2. About $2.00 goes to support the work of the local Council. This may sound like bureaucracy, but the Council is what makes so many of the Scout programs available, and cookie money keeps our camps up, running, maintained and staffed. It pays for safety and leader training, and funds scholarships for girls who can't afford the annual membership fee of $12.
3. About $0.11 per box pays for the girls' sale incentives. Badges, cookie credits, stuffed animals, and other swag.
3. The bakers get about $0.84 per box to cover the cost of the cookies.
This info comes directly from my cookie manager guide book. You'll notice that no money goes to the national movement. They get their own grants from places like the United Way. They do high-end fundraising. Why? Because they sponsor research and develop leadership programs. The national movement maintains relationships with international scouting organizations, advises on policy positions, and upholds the legacy of Juliette Gordon Lowe, the founder of American Girl Scouting.
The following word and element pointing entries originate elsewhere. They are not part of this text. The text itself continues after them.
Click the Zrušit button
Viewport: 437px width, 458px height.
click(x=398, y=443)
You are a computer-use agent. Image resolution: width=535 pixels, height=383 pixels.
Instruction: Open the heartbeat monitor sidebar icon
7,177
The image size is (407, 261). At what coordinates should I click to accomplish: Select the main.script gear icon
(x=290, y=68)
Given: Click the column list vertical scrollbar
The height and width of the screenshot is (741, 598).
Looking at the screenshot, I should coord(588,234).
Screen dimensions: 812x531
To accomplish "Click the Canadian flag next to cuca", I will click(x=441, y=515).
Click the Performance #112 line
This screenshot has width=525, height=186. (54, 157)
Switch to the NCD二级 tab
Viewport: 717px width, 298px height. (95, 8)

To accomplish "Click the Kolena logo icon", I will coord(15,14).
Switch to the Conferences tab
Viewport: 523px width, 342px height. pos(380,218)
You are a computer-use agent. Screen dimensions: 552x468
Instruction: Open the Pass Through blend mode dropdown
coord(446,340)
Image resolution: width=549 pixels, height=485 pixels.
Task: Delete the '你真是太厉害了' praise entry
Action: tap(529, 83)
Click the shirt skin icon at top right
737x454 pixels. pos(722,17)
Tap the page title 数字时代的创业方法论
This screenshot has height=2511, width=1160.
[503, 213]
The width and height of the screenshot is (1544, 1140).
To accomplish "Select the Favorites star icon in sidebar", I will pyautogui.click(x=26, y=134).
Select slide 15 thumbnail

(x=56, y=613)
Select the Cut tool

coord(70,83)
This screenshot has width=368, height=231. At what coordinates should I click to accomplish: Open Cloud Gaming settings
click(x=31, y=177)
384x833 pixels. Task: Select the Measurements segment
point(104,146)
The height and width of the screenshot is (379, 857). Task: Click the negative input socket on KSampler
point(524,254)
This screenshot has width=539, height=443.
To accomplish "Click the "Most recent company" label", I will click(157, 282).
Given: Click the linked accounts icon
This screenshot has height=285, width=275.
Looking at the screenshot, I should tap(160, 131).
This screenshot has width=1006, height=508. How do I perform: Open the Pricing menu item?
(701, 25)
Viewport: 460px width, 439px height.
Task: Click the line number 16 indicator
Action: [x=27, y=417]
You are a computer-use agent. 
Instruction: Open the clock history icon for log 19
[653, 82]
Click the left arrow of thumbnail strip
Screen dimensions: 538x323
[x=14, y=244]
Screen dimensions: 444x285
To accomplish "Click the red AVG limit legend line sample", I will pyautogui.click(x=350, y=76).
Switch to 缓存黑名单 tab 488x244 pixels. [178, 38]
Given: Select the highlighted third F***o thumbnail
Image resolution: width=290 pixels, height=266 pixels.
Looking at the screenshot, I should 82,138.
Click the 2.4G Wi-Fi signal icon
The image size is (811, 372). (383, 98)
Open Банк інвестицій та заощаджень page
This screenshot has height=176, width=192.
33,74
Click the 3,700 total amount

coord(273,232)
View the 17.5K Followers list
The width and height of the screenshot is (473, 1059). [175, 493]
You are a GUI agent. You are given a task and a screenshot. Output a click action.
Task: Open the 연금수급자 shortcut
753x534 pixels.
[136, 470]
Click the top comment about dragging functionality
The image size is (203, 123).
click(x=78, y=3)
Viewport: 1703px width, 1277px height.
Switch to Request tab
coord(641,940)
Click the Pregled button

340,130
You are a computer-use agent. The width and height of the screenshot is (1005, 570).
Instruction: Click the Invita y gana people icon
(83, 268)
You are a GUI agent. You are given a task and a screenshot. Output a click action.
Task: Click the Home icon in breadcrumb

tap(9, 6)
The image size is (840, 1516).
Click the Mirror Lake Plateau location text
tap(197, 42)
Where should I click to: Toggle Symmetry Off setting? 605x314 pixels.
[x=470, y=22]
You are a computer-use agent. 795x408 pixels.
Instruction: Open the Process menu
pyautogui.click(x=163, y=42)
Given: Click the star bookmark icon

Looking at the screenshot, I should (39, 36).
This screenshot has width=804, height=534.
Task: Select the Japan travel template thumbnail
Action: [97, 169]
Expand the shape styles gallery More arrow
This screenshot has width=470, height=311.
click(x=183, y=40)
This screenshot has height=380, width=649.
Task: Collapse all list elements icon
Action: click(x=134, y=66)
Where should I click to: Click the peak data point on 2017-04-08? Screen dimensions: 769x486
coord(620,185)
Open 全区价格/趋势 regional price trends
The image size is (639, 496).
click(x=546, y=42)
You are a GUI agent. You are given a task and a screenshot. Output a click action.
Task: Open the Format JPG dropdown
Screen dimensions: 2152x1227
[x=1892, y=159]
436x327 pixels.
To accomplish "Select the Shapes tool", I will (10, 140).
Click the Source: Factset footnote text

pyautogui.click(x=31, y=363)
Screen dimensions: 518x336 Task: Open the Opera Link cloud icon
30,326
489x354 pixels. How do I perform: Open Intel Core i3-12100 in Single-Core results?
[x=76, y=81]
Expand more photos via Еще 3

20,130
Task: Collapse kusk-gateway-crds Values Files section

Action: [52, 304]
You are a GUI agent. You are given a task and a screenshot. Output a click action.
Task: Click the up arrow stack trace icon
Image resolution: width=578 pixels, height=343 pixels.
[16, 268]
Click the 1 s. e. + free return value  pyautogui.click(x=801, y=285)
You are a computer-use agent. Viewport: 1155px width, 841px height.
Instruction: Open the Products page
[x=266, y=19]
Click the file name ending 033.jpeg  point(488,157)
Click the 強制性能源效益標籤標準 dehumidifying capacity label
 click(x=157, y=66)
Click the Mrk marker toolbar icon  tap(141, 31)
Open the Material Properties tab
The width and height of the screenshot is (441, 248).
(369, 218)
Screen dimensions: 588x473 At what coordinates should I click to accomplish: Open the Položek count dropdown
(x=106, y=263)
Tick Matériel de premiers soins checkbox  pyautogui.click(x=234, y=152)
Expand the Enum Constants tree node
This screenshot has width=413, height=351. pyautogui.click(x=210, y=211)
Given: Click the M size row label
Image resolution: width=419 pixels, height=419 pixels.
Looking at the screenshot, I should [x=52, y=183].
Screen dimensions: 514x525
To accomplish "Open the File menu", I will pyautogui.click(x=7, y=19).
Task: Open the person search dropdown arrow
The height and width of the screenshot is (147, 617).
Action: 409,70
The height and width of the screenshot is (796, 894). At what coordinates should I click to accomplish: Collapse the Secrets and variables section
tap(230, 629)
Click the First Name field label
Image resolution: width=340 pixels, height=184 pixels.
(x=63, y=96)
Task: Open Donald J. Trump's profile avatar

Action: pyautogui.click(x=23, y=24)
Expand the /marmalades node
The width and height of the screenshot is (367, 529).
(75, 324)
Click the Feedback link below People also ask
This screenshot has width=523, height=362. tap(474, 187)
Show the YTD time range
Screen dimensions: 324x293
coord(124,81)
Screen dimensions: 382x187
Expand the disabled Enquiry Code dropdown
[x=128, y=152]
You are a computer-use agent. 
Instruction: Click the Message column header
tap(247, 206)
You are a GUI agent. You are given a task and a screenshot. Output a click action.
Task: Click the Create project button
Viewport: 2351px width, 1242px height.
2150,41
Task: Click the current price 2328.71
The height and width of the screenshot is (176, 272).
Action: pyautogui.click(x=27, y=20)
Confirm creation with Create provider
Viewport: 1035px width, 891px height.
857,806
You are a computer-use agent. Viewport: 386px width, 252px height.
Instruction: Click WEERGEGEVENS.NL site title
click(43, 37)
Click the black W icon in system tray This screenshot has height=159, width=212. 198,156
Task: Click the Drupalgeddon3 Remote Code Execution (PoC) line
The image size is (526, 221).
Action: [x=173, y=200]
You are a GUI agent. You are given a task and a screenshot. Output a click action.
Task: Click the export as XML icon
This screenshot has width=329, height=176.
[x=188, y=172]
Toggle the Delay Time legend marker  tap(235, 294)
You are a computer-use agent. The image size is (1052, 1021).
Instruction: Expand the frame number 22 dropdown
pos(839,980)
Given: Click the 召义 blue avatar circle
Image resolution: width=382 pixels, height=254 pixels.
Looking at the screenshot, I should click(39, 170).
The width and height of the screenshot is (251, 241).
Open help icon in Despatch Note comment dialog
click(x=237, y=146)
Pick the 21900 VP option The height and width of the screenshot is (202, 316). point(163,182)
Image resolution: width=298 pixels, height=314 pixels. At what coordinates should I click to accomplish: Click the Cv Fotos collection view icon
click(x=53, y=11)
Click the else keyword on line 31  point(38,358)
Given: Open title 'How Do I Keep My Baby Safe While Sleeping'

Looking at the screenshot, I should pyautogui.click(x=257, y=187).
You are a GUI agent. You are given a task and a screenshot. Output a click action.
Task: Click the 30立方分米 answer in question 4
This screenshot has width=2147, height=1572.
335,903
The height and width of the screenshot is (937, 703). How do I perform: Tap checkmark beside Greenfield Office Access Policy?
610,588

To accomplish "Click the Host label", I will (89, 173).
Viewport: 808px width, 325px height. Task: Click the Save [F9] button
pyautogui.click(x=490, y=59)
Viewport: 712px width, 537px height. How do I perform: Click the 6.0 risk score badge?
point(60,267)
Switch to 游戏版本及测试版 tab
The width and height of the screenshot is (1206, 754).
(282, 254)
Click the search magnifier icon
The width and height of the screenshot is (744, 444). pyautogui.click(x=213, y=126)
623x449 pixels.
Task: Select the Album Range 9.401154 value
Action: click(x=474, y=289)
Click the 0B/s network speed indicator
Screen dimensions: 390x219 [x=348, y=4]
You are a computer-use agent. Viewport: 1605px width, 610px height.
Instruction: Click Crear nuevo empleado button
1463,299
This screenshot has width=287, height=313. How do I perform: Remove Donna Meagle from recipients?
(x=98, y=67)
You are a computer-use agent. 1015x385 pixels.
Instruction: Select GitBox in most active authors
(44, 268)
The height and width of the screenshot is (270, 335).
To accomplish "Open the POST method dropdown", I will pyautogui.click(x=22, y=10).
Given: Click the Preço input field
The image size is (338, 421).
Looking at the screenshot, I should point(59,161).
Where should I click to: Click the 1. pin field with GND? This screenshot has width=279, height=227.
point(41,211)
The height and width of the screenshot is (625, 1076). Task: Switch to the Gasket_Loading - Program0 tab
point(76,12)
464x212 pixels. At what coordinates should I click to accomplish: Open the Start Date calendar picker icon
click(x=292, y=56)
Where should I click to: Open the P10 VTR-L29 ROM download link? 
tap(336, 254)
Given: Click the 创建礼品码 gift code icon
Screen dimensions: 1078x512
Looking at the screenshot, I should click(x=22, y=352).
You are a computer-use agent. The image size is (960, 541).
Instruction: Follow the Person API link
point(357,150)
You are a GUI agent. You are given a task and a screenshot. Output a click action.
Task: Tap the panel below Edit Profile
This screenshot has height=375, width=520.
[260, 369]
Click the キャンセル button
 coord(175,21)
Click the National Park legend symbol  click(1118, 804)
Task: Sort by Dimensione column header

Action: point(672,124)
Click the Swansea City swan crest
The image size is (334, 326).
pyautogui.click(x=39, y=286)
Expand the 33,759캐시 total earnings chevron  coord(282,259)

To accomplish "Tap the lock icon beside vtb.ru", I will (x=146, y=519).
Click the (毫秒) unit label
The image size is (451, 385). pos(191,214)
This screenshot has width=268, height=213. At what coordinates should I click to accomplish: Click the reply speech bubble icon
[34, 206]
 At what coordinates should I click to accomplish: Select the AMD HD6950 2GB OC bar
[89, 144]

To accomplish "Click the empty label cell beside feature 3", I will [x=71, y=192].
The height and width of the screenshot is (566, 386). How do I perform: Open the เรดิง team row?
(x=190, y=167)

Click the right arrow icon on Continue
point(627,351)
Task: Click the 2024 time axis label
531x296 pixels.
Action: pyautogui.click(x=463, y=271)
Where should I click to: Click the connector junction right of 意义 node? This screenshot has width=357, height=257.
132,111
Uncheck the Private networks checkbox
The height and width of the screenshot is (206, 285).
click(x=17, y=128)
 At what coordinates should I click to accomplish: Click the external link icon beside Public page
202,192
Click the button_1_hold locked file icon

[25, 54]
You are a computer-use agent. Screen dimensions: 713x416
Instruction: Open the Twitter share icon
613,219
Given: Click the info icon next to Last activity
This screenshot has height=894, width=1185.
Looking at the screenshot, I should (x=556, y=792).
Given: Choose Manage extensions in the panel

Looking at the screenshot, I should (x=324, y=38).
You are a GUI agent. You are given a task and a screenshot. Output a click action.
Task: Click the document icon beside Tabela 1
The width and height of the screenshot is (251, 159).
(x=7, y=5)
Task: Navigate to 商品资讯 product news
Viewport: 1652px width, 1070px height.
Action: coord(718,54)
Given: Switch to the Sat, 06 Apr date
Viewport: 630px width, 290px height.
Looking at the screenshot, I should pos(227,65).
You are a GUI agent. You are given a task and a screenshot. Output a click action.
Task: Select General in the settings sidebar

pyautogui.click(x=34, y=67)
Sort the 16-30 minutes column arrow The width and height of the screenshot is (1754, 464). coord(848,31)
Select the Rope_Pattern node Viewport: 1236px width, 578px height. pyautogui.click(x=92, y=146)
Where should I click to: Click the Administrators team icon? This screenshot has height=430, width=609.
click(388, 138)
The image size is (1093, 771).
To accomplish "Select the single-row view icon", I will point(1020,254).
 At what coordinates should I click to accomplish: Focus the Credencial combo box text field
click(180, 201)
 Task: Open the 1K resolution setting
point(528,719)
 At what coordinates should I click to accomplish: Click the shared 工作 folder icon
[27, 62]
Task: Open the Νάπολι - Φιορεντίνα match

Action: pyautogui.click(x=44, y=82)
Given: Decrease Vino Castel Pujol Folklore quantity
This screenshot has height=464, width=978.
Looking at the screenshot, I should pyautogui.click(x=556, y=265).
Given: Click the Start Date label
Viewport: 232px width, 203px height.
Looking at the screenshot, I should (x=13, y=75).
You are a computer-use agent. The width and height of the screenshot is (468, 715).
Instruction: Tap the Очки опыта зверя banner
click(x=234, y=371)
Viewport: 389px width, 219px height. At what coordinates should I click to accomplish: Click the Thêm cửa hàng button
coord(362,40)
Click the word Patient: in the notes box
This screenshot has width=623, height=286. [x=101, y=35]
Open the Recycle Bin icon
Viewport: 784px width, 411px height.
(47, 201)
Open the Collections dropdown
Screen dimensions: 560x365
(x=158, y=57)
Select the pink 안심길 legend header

They do great work, but the girls aren't pushing cookies to support them. Likewise, cookie sales are voluntary. Troops and girls decide whether or not to participate.
As for the other claims, well, I honestly can't say. "Zero trans fat" is a claim that can be made when there is less than a certain amount of trans fat per serving. It probably is a misnomer. I can't say, I didn't do the science in figuring out that claim. Likewise, I agree that it seems incongruous to have our kids pedaling treats when we're fighting an obesity epidemic. But here's my answer to that: let's use this opportunity not only to teach leadership, goal-setting and entrepreneurship, but also moderation. I see no problem with showing the girls what a serving of Samoas is (three cookies, if you must know), and saying hey - eat healthy, and treat yourself in moderation. A few cookies here and there, well balanced with healthy whole foods (and hopefully a glass of fat-free milk or ice water) can be a great treat. Perhaps that's the model they should learn, not "eat a whole box in one sitting." (Admit it. You've done it. We all have.)
Look, I'm as guilty as the next American when it comes to overindulging. It's a battle I have fought my entire life. I'm working on it. I want to learn to garden, and I want to reduce my family's dependence not only on processed food, but on corporate groceries overall. I want to source local fresh foods, grow some of our own, and really examine what goes on our plates and where it comes from. I also want to look at how far our food has to travel. Why are we getting grapes from Chile in December? Why are my strawberries coming from California, when I know they are in season in Minnesota?
I'm also realistic enough to know that a big sea change within my family still leaves parts of the shore intact: we will inevitably have occasion to grab fast food; we will certainly have temptations to overcome. But part of being healthy is balancing those things out. Nobody's perfect, not even Jamie Oliver.
But we can all sure as hell do our best.
The Girl Scout Law
I will do my best to be
honest and fair,
friendly and helpful,
considerate and caring,
courageous and strong, and
responsible for what I say and do;
respect myself and others,
use resources wisely,
make the world a better place,
and be a sister to every Girl Scout.